DIRECTIONS FOR THIS TASK: For this exercise, output exactly and only the lines running from the one with "You are a computer-use" through the final line of the data below, without pictures.

[Items from a dataset]
● ● ● ● ●

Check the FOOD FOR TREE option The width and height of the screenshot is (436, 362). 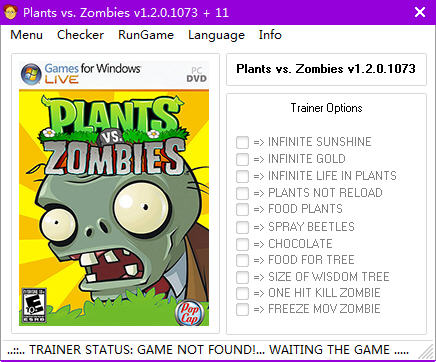tap(242, 260)
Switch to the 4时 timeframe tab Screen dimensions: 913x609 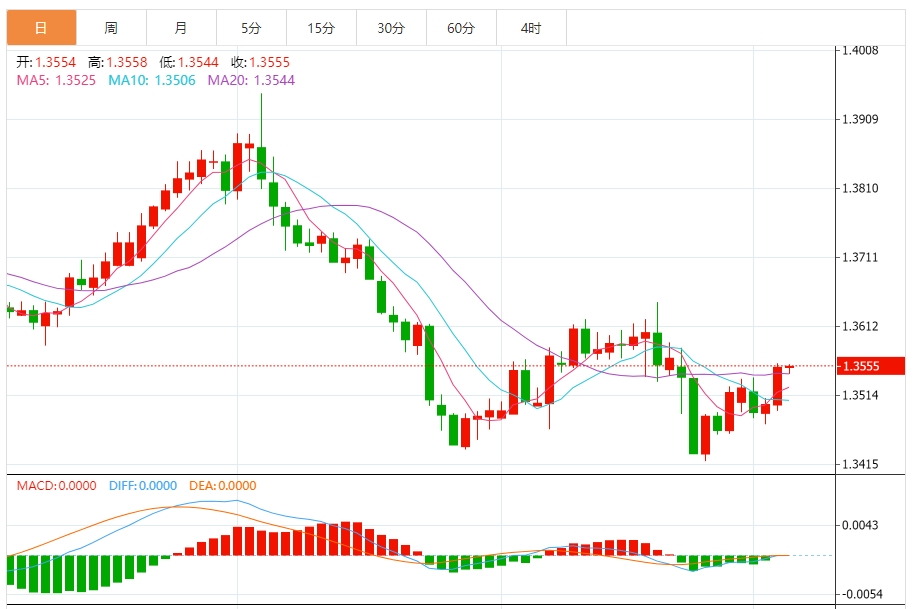pos(531,28)
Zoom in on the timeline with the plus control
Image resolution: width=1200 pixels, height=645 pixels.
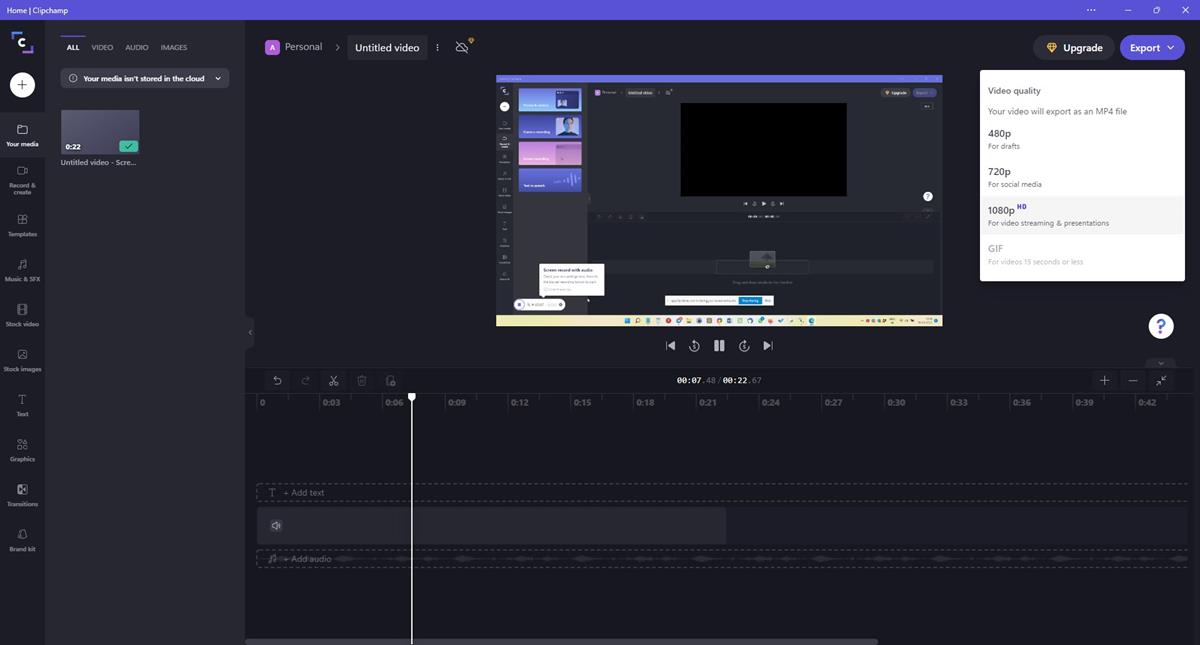pos(1104,380)
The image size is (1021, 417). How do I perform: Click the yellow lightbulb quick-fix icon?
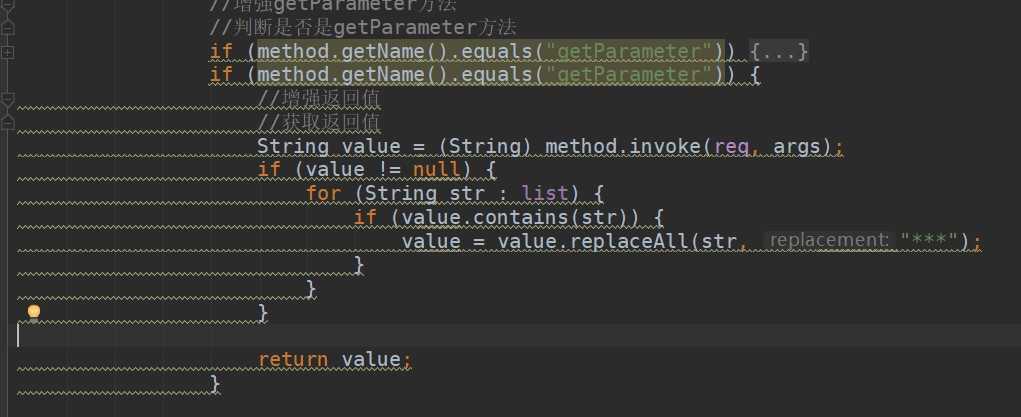34,313
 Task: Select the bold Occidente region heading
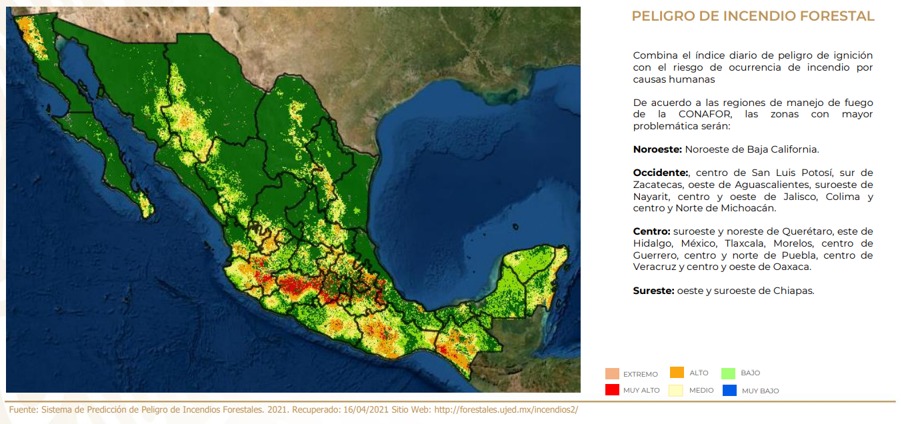[x=661, y=173]
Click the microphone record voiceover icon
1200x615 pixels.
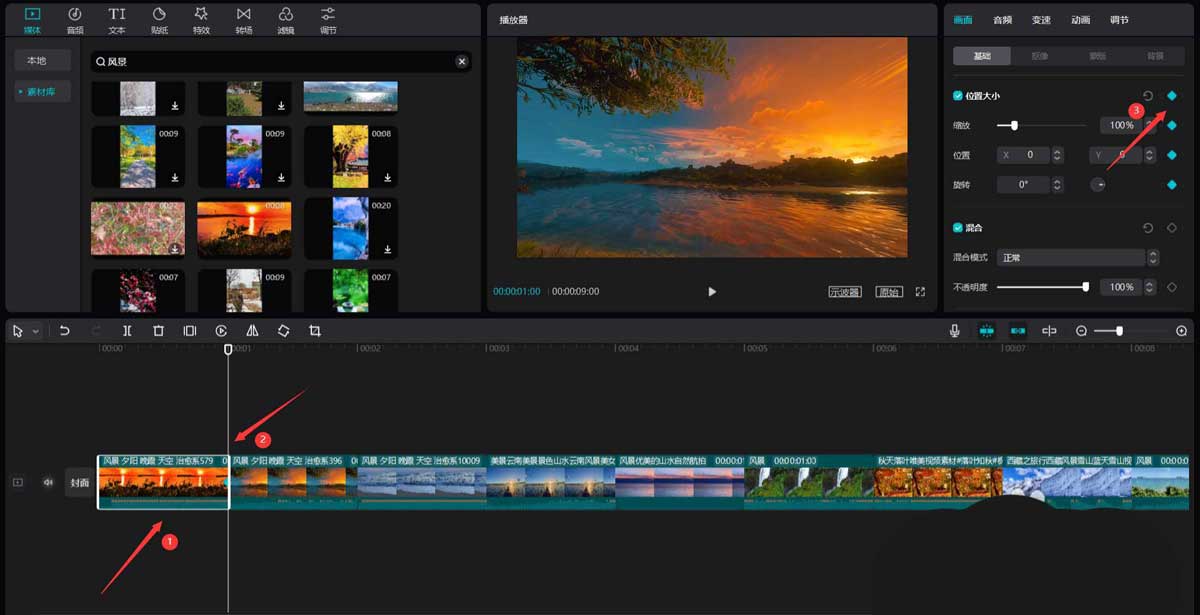(955, 331)
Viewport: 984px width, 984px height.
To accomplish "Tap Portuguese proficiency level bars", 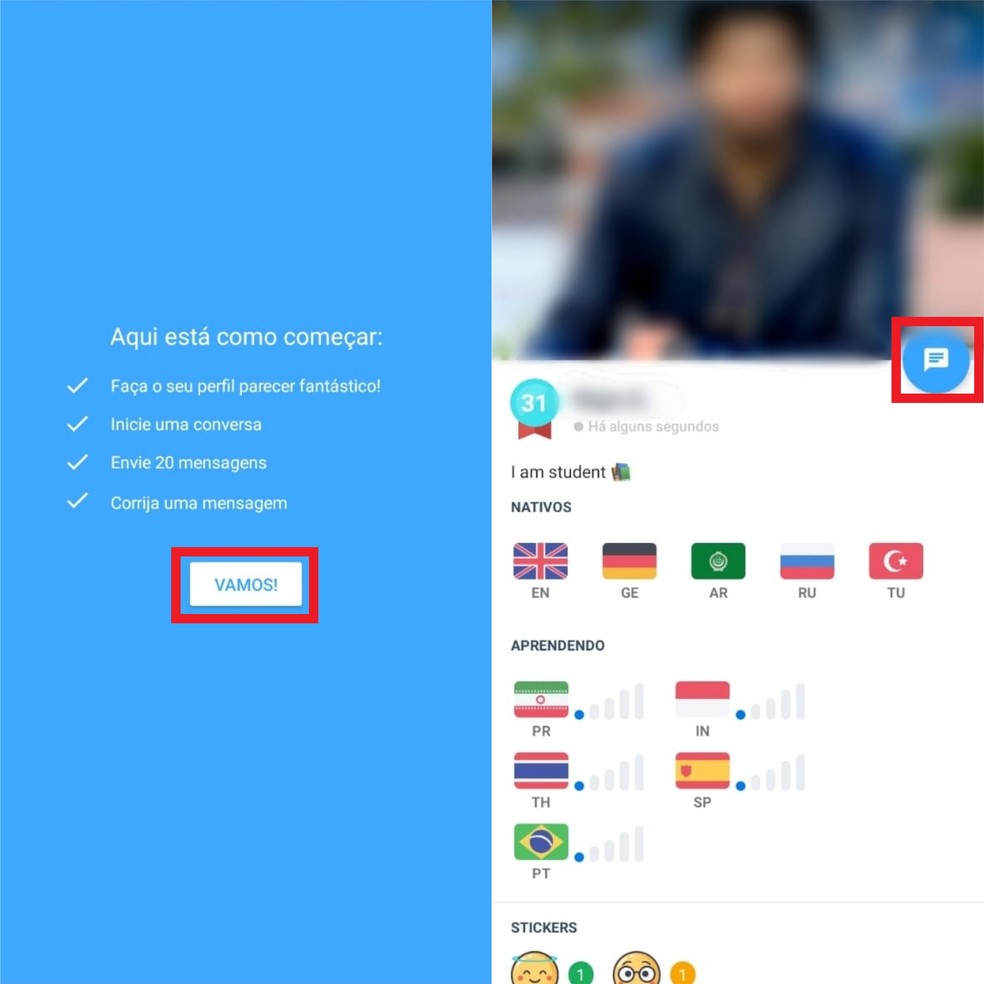I will (x=609, y=844).
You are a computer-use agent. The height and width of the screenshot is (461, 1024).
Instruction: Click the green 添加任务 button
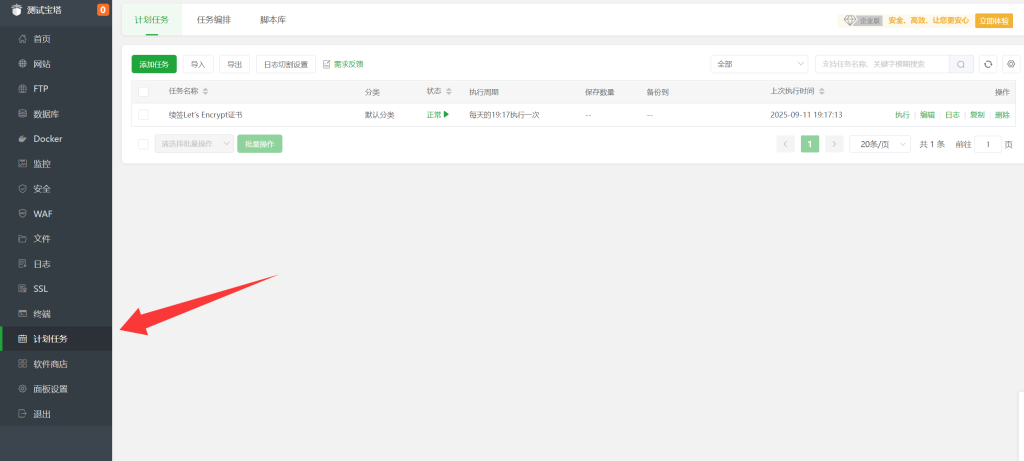coord(154,64)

● ● ● ● ●

EXPECTED ANSWER:
You are a computer-use agent. The height and width of the screenshot is (461, 1024).
Instruction: Click the green 添加任务 button
coord(154,64)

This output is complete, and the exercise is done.